Luego entran los amigos. El silencio de siete días y siete noches,
que pasan sentados en tierra junto a Job, es la medida de la duración del
sufrimiento. Cuando abren la boca, repiten una y otra vez que Dios reparte
bienes y males a los hombres según su conducta: "Recuerda, ¿qué inocente ha
perecido jamás?, ¿dónde han sido los justos extirpados? Así lo he visto: los
que cultivan la maldad y siembran aflicción, las cosechan" (4,7-8;8,8-20).
Lo sucedido a Job le acusa de culpable (36,5.17-21). Que se arrepienta de su
pecado y Dios le restituirá la dicha (22,21-30). Job se alza contra sus
amigos, invocando como ellos la experiencia ajena, y la propia. Job constata
en su carne que los malvados medran, se divierten, ven cómo sus bienes se
multiplican (21,1.13), despojan al inocente impunemente (24,1-17). Se trata
de hechos tan evidentes que Job desafía a sus amigos a desmentirle: "¿no es
así?, ¿quién me puede desmentir?" (24,25). Las razones de los amigos son,
pues, vanas: "pura falacia" (21,34).
Tanto los amigos como Job se mantienen en su posición; tratan de
defender la imagen misma de Dios. Los amigos saben que Dios es justo y
apelan a una culpa secreta para salvar la justicia divina. Para salvar a
Dios condenan al hombre, volviéndose ciegos al designio de Dios. Job, en
cambio, desea una explicación de la justicia de Dios, partiendo de su
experiencia, pues de lo contrario la justicia de Dios sería un puro engaño.

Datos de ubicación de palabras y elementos
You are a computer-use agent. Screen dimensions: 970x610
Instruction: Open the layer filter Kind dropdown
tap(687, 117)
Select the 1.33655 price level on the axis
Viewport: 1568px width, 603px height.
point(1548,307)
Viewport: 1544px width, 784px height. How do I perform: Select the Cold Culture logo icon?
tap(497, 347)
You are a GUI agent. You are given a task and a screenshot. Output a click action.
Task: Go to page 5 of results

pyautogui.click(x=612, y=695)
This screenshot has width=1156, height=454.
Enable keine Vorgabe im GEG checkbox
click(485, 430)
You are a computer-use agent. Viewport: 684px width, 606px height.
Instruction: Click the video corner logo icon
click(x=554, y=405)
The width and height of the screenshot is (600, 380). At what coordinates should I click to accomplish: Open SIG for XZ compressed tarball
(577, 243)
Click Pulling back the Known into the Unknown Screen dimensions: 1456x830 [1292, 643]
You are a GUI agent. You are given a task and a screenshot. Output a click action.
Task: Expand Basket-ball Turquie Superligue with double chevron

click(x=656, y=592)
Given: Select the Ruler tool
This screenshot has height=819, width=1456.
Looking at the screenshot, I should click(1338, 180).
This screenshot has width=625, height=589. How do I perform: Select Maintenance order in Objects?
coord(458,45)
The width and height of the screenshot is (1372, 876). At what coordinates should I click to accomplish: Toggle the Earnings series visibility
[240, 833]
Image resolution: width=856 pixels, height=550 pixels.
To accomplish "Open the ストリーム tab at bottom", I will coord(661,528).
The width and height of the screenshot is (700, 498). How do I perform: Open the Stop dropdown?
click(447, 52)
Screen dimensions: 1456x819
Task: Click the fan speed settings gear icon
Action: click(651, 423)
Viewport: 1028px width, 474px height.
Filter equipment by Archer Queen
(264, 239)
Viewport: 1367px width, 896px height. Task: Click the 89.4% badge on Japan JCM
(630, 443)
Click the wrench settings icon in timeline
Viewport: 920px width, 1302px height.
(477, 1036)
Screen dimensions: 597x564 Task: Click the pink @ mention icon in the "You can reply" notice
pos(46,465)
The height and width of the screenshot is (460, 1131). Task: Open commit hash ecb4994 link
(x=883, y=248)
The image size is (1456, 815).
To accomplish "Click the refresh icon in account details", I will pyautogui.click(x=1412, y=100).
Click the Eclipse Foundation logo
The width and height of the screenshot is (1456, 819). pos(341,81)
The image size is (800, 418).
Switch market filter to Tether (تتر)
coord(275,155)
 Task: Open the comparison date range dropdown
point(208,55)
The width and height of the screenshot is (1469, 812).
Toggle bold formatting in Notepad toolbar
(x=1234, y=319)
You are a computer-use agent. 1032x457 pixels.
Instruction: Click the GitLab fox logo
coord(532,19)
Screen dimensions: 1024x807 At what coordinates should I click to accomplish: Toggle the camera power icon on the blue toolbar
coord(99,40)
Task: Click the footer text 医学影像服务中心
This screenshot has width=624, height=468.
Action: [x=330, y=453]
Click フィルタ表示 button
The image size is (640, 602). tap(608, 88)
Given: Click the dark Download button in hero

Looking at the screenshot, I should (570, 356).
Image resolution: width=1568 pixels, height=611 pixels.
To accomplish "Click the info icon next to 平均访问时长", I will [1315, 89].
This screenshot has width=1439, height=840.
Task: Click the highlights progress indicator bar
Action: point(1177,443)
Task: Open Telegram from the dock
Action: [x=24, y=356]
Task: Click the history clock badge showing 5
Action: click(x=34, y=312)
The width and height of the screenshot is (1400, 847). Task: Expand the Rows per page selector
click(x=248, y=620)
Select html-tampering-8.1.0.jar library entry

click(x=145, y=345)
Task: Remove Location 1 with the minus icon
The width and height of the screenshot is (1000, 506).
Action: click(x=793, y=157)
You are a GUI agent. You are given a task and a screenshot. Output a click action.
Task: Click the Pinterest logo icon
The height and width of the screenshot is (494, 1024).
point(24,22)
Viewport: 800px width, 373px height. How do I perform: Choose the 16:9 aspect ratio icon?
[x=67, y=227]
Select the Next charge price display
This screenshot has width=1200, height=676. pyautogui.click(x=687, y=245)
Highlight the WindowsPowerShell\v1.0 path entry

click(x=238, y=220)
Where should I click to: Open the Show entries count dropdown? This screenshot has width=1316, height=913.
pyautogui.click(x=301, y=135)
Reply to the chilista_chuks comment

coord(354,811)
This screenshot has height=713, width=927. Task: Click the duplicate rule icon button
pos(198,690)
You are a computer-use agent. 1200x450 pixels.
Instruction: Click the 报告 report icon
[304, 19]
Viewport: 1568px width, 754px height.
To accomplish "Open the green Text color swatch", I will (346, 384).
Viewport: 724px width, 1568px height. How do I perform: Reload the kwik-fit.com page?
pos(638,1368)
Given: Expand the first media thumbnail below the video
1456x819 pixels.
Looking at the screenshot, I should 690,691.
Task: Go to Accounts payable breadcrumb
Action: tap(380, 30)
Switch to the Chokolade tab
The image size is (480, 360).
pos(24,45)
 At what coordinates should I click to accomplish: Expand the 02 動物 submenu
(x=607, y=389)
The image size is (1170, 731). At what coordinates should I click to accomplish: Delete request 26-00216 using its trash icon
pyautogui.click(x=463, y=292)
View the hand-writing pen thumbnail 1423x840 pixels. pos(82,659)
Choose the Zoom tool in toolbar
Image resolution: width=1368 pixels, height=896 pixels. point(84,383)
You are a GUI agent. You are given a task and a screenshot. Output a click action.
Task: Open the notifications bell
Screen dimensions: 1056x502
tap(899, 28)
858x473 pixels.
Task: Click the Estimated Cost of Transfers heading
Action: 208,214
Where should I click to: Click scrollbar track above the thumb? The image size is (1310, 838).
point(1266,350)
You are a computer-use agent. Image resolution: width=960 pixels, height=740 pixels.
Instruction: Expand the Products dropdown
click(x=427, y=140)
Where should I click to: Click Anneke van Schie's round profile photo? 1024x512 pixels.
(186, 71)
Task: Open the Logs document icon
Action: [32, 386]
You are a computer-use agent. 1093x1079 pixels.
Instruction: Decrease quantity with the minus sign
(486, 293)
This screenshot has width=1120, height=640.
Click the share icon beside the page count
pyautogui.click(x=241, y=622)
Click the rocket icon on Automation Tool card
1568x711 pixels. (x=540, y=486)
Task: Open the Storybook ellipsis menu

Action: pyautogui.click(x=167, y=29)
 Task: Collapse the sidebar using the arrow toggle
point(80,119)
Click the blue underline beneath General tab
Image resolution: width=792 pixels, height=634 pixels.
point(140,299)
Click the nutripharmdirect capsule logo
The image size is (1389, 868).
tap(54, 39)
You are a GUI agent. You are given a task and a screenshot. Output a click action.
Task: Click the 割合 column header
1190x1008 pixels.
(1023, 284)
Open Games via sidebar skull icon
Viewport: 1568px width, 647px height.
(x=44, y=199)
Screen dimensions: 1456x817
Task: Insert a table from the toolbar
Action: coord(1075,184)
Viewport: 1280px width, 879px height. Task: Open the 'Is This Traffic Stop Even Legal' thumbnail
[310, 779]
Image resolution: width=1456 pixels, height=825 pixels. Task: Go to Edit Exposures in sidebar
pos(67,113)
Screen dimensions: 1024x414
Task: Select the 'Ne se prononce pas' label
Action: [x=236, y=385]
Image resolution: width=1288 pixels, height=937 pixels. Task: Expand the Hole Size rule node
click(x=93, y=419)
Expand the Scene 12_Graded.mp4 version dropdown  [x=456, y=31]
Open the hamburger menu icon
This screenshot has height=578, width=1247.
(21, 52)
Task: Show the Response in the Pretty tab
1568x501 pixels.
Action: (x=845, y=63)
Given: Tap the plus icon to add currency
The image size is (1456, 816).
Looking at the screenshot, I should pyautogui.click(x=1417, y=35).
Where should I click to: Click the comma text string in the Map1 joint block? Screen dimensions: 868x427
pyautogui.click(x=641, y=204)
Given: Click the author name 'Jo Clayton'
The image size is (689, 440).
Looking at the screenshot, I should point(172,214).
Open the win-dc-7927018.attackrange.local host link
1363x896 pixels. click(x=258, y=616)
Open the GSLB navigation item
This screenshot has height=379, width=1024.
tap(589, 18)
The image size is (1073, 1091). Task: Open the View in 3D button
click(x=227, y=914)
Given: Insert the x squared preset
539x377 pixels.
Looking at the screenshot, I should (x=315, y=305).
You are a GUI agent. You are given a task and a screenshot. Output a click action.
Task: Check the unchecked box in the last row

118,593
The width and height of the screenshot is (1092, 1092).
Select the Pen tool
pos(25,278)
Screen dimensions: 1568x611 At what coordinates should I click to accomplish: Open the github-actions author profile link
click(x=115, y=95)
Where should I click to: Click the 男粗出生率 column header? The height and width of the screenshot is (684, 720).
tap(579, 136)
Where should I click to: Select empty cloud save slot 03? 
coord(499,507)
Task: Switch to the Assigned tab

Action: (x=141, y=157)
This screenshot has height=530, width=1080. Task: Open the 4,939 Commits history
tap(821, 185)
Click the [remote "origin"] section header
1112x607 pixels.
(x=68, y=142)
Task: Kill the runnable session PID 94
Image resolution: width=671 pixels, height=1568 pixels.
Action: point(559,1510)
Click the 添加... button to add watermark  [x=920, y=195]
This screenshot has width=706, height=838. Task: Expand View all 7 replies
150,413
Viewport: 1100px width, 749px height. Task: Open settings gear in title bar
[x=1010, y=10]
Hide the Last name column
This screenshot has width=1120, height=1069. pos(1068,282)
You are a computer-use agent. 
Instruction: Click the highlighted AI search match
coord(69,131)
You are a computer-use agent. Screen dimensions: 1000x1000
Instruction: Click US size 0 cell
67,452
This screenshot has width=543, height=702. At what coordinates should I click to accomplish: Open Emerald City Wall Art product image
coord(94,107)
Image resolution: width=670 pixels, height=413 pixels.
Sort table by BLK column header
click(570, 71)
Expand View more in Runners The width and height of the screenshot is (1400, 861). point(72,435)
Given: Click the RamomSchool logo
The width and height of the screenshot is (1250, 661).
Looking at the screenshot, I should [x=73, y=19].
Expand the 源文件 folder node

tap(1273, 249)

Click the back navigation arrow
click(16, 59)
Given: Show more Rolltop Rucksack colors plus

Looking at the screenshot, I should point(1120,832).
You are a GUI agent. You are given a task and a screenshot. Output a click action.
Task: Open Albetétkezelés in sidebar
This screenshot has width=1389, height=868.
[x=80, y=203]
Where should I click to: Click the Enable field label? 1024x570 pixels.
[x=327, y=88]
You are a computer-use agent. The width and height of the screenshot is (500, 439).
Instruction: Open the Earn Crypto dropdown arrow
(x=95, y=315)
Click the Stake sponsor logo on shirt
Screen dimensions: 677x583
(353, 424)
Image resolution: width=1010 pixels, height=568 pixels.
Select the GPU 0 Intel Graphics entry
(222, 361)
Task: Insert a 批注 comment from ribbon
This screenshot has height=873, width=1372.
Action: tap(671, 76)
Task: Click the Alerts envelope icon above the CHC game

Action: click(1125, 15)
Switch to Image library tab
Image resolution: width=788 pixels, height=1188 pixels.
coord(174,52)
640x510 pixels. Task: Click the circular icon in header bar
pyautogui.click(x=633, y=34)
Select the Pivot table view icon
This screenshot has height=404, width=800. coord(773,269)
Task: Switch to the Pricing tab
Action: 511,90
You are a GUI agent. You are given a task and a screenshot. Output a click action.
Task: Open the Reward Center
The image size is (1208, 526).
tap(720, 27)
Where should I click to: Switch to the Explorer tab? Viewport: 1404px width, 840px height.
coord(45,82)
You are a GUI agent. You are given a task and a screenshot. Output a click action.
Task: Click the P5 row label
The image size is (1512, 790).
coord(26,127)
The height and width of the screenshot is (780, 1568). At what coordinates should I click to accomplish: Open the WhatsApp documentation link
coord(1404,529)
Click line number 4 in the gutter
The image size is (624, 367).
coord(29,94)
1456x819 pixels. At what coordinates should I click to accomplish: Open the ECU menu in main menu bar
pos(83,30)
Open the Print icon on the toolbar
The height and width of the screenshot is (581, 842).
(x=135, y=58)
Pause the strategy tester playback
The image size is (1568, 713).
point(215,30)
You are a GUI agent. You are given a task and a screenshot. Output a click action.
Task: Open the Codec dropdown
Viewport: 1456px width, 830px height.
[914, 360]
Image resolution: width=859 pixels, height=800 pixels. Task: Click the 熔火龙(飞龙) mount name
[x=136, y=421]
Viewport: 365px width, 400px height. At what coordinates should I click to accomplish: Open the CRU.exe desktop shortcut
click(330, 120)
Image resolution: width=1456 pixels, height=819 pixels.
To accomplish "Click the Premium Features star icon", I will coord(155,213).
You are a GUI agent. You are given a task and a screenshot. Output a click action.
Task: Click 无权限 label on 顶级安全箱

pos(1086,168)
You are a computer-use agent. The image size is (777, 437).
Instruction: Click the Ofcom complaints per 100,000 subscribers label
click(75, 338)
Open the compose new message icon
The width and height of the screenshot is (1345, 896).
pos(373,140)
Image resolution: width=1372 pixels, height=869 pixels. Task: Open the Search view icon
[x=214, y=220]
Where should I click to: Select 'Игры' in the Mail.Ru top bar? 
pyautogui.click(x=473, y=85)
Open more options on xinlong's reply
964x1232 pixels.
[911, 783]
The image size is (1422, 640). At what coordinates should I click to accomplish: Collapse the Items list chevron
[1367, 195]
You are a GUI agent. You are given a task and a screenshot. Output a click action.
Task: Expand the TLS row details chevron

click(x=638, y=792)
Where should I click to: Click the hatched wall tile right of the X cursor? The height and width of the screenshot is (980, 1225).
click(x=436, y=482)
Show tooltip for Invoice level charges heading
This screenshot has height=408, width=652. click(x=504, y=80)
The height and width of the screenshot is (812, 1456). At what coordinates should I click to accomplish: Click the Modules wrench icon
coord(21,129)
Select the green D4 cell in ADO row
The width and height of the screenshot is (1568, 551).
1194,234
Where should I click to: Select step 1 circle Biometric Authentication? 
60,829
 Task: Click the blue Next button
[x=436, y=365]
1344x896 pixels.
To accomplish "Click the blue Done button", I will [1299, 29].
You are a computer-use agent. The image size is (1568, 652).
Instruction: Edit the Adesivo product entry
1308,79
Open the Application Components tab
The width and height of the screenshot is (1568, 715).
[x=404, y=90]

### CONSIGNA
Prosigue el texto sobre Job y sus amigos a partir de su última oración. Las filas no tienen relación alguna con el texto sobre Job y sus amigos.

### RESPUESTA DEL EJERCICIO
Job está convencido de la justicia y bondad de Dios, a pesar de sus gritos
de protesta. El no reniega de Dios, apela al juicio de Dios, pero quiere que
Dios desvele su justicia. Job está dispuesto a jugarse la vida en un cara a
cara con El: "me lo jugaré todo, llevando en la palma mi vida, con tal de
defenderme en su presencia: esto sería ya mi salvación" (13,14). En sus
quejas y desafío a Dios, Job no ha perdido la esperanza. Confía en el
corazón insondable de Dios, que nada gana con la muerte de un amigo: "tus
ojos estarán sobre mí y yo ya no seré; por mucho que quieras buscarme, ya no
seré" (7,8.21), "con nostalgia por la obra de tus manos tú me llamarías"
(14,15).
Con su silencio y con sus palabras, los amigos no hacen otra cosa que
llevar al sufriente a penetrar en lo hondo de su corazón. La experiencia del
anciano Elifaz, el celo del joven Sofar o la ciencia de Bildad no logran dar
una respuesta al dolor del inocente. El drama se da entre Dios y el hombre.
A solas con Dios el hombre calla, grita, pide explicaciones, saca todo lo
que está escondido en su interior, desconocido hasta para él mismo. El
misterio de Dios choca contra todos los razonamientos humanos. El dolor
descontrola los consuelos de la mente. El corazón herido rompe el cerco de
los labios y la lengua saca todo el dolor del sinsentido de la vida: "Muera
el día en que nací, la noche que dijo: han concebido un varón" (3,3). Job
maldice su nacimiento, más aún, su misma concepción. Si la vida es
sufrimiento, ¿por qué haber nacido? ¿Para qué dar a luz a un desgraciado, a
un hombre que ve cerrado su camino, porque Dios le tiene cercado? "Pues
sabed que es Dios quien me ha envuelto en sus redes, quien me ha cerrado el
camino, cubriendo de tinieblas mi sendero, descuajando como un árbol mi
esperanza" (19,6ss). Incapaz de ver el designio de Dios, la vida queda vacía
de sentido. El silencio o ausencia de Dios es peor que la muerte.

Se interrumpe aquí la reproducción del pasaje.